=== Task details ===
Find and copy each line of the records where the string "computer" shows up.

[Stored items]
---

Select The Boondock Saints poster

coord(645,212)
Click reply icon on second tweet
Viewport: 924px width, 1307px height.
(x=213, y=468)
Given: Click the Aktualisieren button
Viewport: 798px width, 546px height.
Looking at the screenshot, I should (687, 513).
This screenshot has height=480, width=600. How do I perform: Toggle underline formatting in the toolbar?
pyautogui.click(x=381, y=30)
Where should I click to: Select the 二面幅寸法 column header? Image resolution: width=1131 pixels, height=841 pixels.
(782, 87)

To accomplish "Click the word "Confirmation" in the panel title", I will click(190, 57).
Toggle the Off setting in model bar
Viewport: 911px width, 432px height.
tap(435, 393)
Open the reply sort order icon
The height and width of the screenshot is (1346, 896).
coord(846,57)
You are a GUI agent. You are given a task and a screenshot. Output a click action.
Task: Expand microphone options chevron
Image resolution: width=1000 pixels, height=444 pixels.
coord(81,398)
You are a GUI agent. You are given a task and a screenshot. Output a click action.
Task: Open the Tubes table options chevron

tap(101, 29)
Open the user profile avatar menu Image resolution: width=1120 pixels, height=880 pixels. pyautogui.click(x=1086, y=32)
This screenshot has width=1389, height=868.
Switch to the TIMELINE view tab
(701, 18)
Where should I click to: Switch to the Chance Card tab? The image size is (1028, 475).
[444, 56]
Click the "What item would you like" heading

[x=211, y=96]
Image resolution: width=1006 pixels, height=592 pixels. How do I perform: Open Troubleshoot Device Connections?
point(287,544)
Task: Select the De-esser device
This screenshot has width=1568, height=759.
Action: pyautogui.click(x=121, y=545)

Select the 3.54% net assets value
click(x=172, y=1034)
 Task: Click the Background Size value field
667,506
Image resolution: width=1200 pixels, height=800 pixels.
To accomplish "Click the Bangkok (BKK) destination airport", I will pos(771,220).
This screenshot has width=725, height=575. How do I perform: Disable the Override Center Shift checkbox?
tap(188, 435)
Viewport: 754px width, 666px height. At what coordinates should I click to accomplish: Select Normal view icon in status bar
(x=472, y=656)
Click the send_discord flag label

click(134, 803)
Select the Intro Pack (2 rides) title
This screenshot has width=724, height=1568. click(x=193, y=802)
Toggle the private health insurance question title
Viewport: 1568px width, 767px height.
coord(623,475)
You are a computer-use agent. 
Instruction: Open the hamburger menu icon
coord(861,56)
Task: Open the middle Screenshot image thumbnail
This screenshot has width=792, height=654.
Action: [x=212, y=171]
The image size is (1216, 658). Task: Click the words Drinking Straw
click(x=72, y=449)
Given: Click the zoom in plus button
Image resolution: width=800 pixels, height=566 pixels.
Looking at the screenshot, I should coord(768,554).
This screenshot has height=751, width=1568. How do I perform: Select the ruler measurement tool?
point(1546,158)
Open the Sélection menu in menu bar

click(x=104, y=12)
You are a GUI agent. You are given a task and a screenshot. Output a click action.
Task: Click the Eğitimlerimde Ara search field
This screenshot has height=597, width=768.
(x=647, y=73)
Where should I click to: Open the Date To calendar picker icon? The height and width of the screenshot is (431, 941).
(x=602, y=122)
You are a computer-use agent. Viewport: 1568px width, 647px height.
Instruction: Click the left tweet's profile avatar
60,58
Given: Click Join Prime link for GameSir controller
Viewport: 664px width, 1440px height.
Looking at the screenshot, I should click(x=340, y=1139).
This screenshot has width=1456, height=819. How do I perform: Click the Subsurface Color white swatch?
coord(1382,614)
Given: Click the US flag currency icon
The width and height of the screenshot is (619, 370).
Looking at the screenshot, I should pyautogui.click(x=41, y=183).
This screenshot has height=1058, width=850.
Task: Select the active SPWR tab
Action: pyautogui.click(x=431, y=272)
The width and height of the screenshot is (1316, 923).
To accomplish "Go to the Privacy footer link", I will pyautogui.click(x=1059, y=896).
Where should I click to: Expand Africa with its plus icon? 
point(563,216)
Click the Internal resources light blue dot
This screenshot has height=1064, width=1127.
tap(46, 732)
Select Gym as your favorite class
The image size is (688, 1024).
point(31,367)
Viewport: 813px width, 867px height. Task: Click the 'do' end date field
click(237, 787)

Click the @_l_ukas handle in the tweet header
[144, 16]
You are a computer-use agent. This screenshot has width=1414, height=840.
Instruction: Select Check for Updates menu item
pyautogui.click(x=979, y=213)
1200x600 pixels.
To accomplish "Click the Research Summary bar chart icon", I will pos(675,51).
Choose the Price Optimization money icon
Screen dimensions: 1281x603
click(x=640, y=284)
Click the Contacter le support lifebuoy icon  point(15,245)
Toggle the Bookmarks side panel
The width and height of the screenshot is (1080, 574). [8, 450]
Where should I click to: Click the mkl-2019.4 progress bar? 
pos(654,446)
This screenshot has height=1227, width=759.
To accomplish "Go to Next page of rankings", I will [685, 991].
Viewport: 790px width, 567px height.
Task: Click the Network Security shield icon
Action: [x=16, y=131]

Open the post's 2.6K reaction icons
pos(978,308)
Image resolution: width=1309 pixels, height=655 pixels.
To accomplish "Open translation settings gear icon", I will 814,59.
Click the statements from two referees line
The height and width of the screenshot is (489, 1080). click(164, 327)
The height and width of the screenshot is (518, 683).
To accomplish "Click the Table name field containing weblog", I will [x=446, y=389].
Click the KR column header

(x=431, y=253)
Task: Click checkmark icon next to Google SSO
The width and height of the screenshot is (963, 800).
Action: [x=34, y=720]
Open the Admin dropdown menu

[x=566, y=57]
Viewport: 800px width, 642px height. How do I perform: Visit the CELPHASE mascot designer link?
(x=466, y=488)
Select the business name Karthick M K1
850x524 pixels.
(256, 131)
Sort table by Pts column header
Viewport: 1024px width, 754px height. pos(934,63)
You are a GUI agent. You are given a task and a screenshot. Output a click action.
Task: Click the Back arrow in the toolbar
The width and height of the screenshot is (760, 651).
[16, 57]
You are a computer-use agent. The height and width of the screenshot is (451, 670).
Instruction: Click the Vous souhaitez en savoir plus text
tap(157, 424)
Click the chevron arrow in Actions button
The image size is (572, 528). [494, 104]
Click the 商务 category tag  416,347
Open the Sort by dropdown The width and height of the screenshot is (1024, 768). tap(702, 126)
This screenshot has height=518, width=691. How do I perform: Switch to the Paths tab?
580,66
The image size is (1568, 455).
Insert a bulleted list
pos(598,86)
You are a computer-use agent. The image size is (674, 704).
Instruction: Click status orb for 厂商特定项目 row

---

=== Answer section ===
You are a computer-use agent. 
You are a computer-use agent. Viewport: 1568px width, 647px height.
You are a computer-use agent. This screenshot has width=1414, height=840.
You are a computer-use agent. The height and width of the screenshot is (451, 670).
You are a computer-use agent. The image size is (674, 704).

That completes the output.